▶ **Exercise brief**: For every line below that includes the word "Refurbished", add one; report the final number and nothing else.

▶ **Collected data entries**:
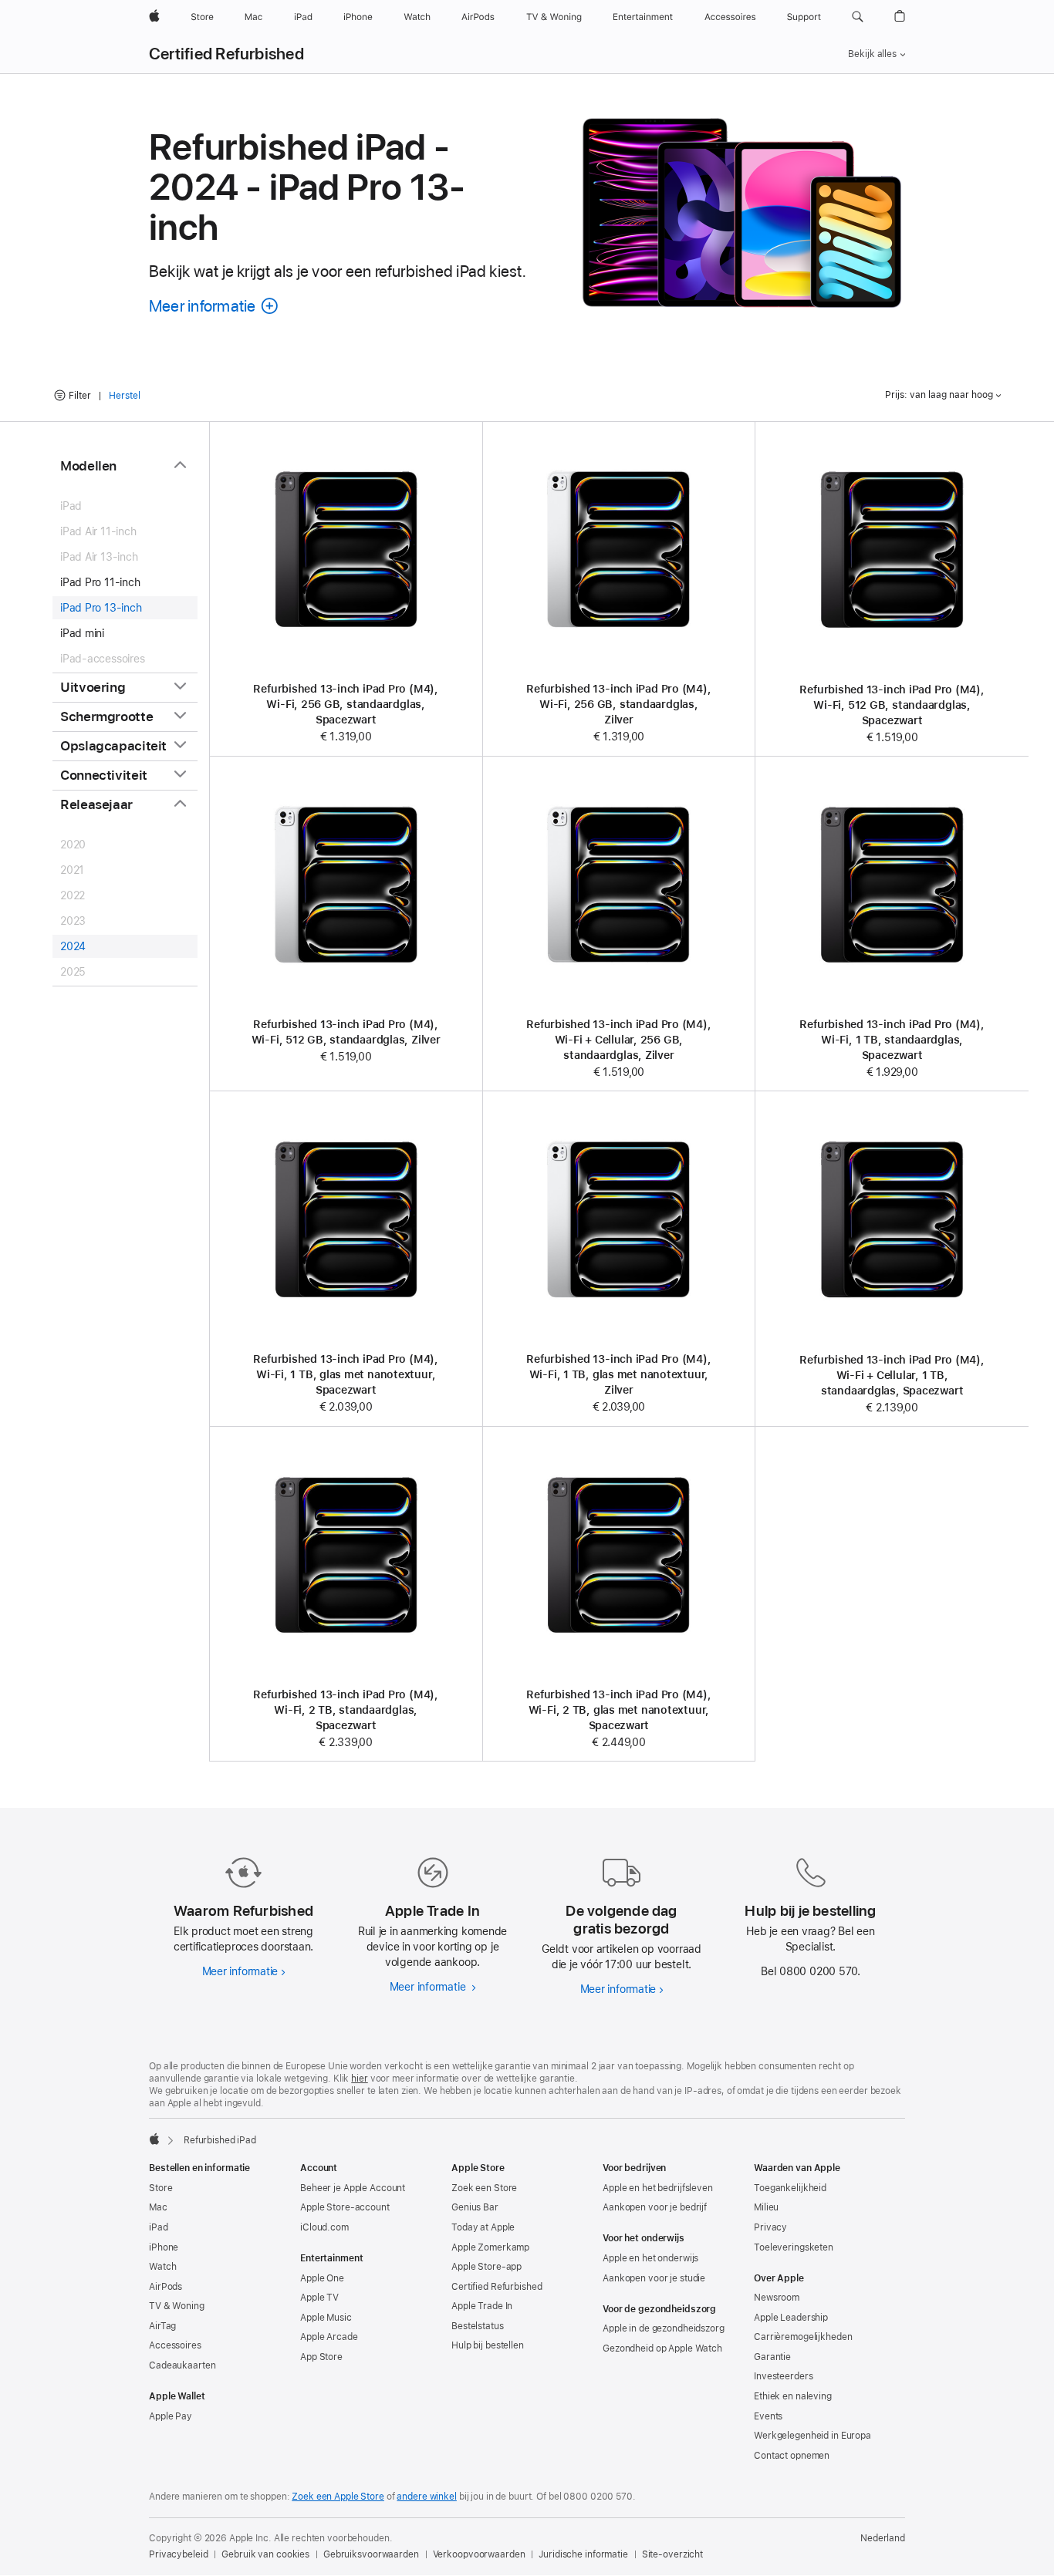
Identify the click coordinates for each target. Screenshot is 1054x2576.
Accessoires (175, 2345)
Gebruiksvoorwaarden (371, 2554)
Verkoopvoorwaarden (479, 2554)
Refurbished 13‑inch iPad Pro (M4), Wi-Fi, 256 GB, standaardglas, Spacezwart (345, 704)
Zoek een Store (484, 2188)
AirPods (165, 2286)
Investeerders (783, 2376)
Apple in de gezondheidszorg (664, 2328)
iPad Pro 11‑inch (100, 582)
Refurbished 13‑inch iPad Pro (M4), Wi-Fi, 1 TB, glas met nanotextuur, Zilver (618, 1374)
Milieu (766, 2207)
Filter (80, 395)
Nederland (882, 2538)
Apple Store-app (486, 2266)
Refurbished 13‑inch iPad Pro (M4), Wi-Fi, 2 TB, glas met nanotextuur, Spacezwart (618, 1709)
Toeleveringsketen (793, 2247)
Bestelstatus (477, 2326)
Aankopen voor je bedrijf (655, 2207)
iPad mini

▶ **Answer to this task**: 3